The words, spoken with endearing intent, felt like daggers to my gut. That same shaking, queasy feeling fell over me as I hugged him. It wasn’t that the use of such a gendered term was harmful on its own. The term ‘man’ (and its companions ‘dude’ and ‘bruh) have all but been stripped of their gendering and become commonplace in conversation — especially in my own generation. Despite Gen Z’s men, women, and non-binary people co-opting the term, its usage reminded me once again that the shell I occupied didn’t match who I was. And at that moment, as a campus worker making a dollar above minimum and not out to my parents, it felt like it never would.

This was going along stent at home.

It was indeed a long five months before I returned to Salem, but my time at home gave me time to really understand the true nature of dysphoria. While I would not say I necessarily had support from my peers, my pronouns (they/them/theirs, at the time) were respected and I was largely left alone to express myself however I saw fit. But even then, I still experienced dysphoria.

I think back to my first brush with the feeling — from my beard. I held this sentiment at the time that non-binary people were not supposed to have beards. This was maintained in spite of me seeing numerous non-binary people on various forums with beards. Not just people assigned female at birth (AFAB) showing off their testosterone pill prizes, but AMABs like myself living their lives with facial hair. I had even praised these people in the comments and thought of them as a sort of internet comradery siblings.

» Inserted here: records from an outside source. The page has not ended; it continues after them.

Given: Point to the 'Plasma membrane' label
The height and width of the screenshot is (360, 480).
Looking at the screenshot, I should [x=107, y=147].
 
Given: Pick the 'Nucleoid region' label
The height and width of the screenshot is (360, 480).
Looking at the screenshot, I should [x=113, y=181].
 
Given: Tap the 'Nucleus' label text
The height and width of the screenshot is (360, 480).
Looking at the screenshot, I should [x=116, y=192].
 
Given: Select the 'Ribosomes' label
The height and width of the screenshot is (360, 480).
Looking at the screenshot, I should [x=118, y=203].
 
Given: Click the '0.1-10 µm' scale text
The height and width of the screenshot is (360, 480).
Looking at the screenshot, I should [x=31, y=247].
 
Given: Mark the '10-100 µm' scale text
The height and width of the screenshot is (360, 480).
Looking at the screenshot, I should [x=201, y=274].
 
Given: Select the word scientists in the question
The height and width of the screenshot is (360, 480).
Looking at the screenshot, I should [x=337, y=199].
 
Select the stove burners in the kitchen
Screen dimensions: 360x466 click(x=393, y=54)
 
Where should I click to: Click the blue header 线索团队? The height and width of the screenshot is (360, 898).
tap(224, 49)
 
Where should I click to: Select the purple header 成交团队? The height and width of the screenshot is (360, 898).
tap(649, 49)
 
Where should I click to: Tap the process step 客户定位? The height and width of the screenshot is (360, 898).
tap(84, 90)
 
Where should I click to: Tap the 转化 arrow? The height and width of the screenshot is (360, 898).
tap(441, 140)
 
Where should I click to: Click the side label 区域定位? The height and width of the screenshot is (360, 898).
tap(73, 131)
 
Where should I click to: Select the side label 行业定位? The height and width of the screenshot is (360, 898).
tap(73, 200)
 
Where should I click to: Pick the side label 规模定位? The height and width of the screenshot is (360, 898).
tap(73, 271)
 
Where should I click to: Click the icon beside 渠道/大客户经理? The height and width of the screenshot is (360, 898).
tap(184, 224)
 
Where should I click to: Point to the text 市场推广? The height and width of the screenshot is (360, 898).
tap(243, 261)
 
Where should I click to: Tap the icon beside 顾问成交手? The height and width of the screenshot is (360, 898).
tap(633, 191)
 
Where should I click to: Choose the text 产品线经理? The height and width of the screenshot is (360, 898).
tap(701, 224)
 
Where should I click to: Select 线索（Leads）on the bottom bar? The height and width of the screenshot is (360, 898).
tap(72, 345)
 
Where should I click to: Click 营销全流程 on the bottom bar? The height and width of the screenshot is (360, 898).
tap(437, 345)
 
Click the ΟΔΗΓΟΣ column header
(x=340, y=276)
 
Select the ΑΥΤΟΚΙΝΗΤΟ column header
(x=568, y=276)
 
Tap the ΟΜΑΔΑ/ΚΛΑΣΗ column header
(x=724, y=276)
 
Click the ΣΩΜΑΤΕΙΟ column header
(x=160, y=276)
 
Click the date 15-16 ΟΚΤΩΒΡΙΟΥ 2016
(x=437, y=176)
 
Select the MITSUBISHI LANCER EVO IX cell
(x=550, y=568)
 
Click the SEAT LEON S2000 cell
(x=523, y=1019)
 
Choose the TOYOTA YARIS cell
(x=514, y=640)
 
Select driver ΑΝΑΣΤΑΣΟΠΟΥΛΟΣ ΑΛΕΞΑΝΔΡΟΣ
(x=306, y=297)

But what I felt that evening was fear. I had this understanding of non-binaryness as pure androgyny — an understanding that harms the self-image of those in the identity group. In feeling so, I sought to eliminate the confusion cis people feel about non-binary folk to gain acceptance. By making it clear that I was something different than the nuanced mix of masculine, feminine, and androgynous everyone else is, I was playing up to power. While I could be happy for others expressing their own personal brand of non-binary, the pressure to remove my facial hair, paint my nails, clip my hair back all sought to strip me of my masculinity, and show androgyny to the world in exchange for its acceptance.

I found it returned at home as I settled into my high school wardrobe of baggy jeans, oversized work jackets, and combat boots. These once prized pieces of my wardrobe felt like lead on my skin weighing me down. But a critical revelation later in the summer made me see the flaw in dysphoria’s reason:

None of these choices had a gender.

Men, women, and non-binary people alike make wardrobe choices similar to the garb I had left behind when I moved to Salem. And, more importantly, doesn’t the gender of the owner determine the gender of the object? To answer my previous self, a beard on a non-binary person makes that beard, in particular, non-binary — despite any masculine connotation.

The difference between what is and what is connotated is especially important to me now in my own journey as a trans woman. The cissexist notions of what a woman is might be internalized, but I can see it for what it is now. And while this clarity is not a cure-all to dysphoria, it is a guide through it. Though the sweatshirt I wear now may have been designed for a man, it is being worn by a woman. And just as I was given the name Simon, I know;

I am Astrid.

Tauchert, A. (2002). Fuzzy Gender: Between female embodiment and intersex. Journal of Gender Studies, 11(1), 29–38. Retrieved September 18, 2020.